The video, posted in May 2023, was edited to make it appear as if Mr. Biden was repeatedly inappropriately touching his adult granddaughter’s chest. In the original video, taken in 2022, the president places an “I voted” sticker on his granddaughter after voting in the midterm elections. But the video under review by Meta’s Oversight Board was looped and edited into a seven-second clip that critics said left a misleading impression.
Meta’s Oversight Board, an independent group that oversees Meta’s content policies and can make binding decisions on whether content is removed or left up, said that the video did not violate Meta’s policies because the video was not altered with artificial intelligence and does not show Mr. Biden “saying words he did not say” or “doing something he did not do.”
A human content reviewer at Meta left the video up after it was reported to the company as hate speech. After an appeal to the Oversight Board, the board took it up for review.

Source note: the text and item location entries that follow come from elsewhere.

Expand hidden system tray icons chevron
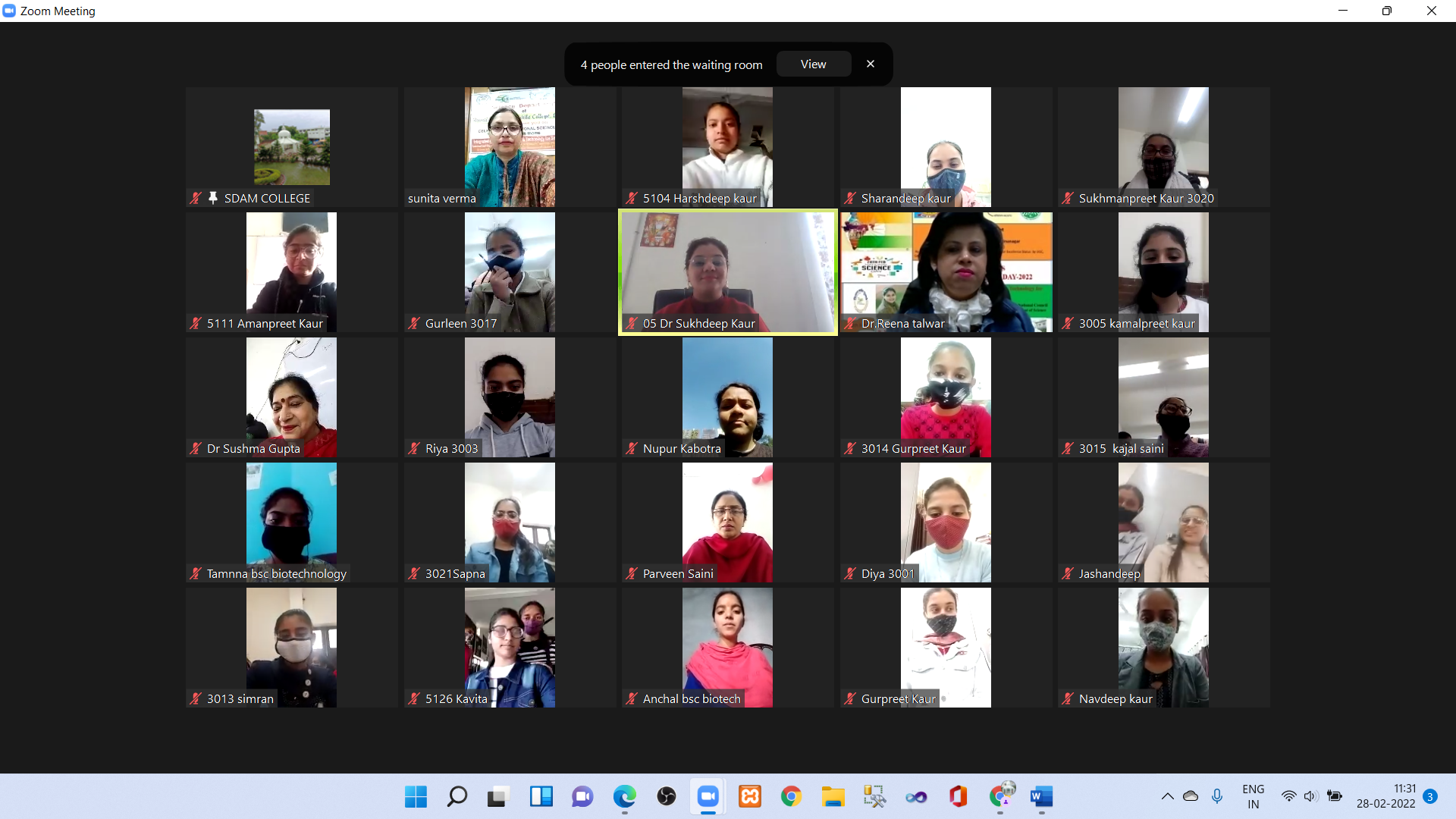1456x819 pixels. click(x=1167, y=796)
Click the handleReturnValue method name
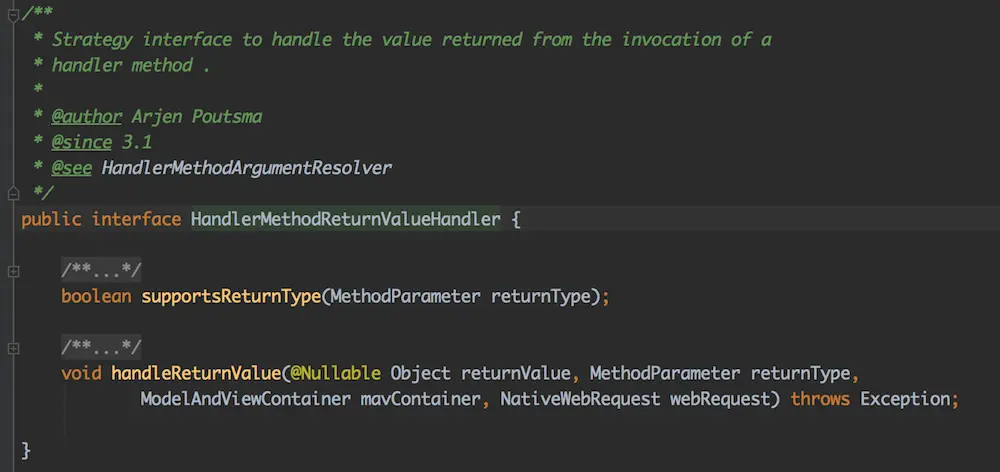Image resolution: width=1000 pixels, height=472 pixels. [196, 374]
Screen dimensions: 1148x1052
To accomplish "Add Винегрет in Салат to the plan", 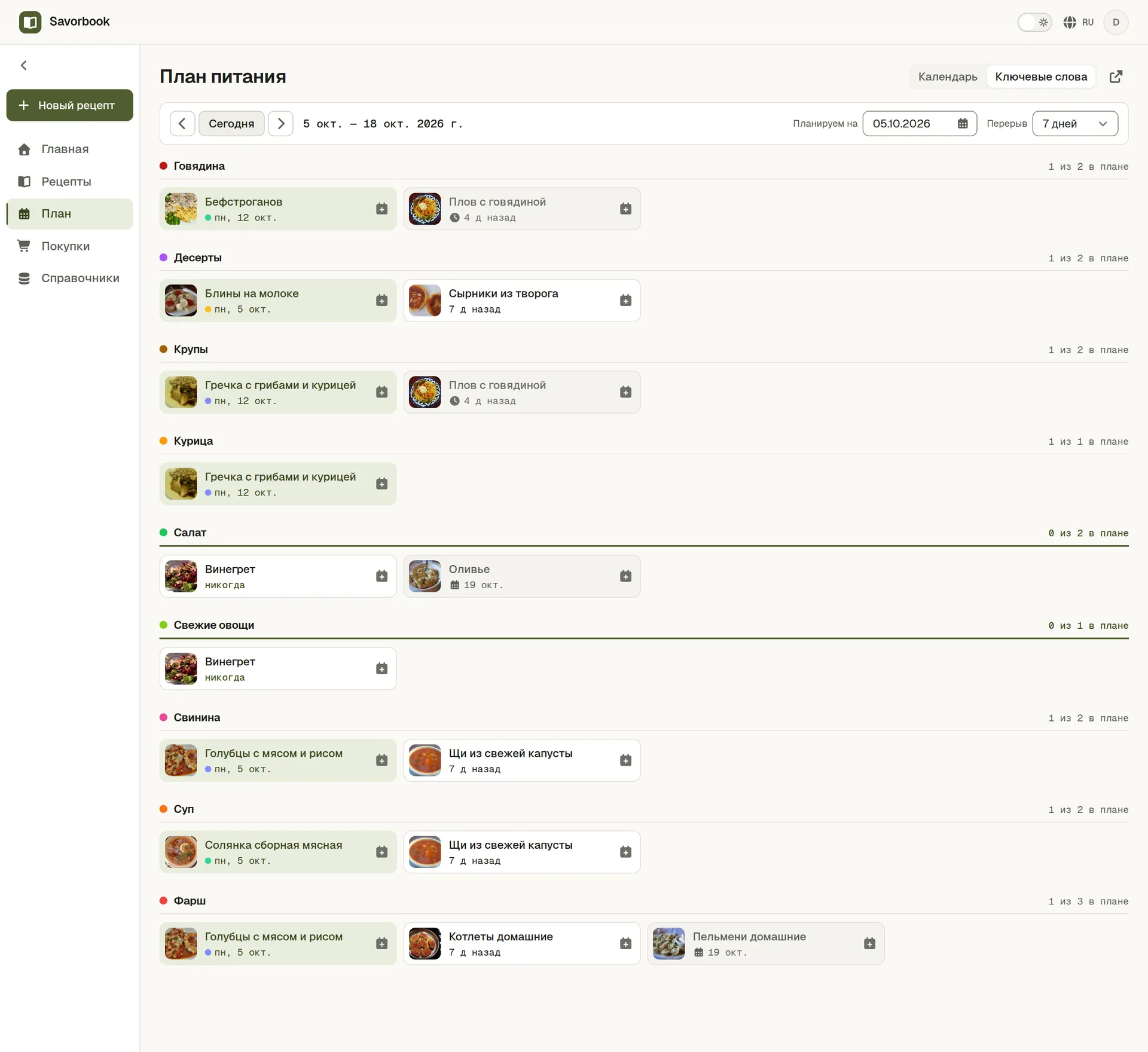I will click(x=381, y=576).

While the Oversight Board ruled the video can remain on the site, it argued in a set of non-binding recommendations that Meta’s current policy regarding manipulated content should be “reconsidered.” The board called the company’s current policy on the issue “incoherent, lacking in persuasive justification and inappropriately focused on how content is created, rather than on which specific harms it aims to prevent, such as disrupting electoral processes.”
The board also recommended Meta should begin labeling manipulated media that does not violate its policies, and that it should include manipulated audio and edited videos showing people “doing things they did not do” as violations of the manipulated media policy.
“Meta needs to calibrate the Manipulated Media policy to the real world harms it seeks to prevent. The company should be clear about what those harms are, for example incitement to violence or misleading people about information needed to vote, and enforce the policy against them,” Oversight Board Co-Chair Michael McConnell said in a statement to CBS News.
“In most cases Meta could prevent harms caused by people being misled by altered content through less restrictive means than removals, which is why we are urging the company to attach labels that would provide context about the authenticity of posts. This would allow for greater protection of free expression,” McConnell added.
“We are reviewing the Oversight Board’s guidance and will respond publicly to their recommendations within 60 days in accordance with the bylaws,” a Meta spokesperson wrote in a statement to CBS News.
The board’s decision was released just a few days after Meta CEO Mark Zuckerberg and other tech company leaders testified before a Senate Judiciary Committee hearing about the impact of social media on children.
And it comes as AI and other editing tools make it easier than ever for users to alter or fabricate realistic-seeming video and audio clips. Ahead of last month’s New Hampshire primary, a fake robocall impersonating President Biden encouraged Democrats not to vote, raising concerns about misinformation and voter suppression going into November’s general election.
McConnell also warned that the Oversight Board is watching how Meta handles content relating to election integrity going into this year’s elections, after the board recommended the company develop a framework for evaluating false and misleading claims around how elections are handled in the U.S. and globally.
“Platforms should keep their foot on the gas beyond election day and into the post-election periods where ballots are still being counted, votes are being certified, and power is being transitioned,” McConnell told CBS News. “Challenging an election’s integrity is generally considered protected speech, but in some circumstances, widespread claims attempting to undermine elections, such as what we saw in Brazil [in 2023], can lead to violence.”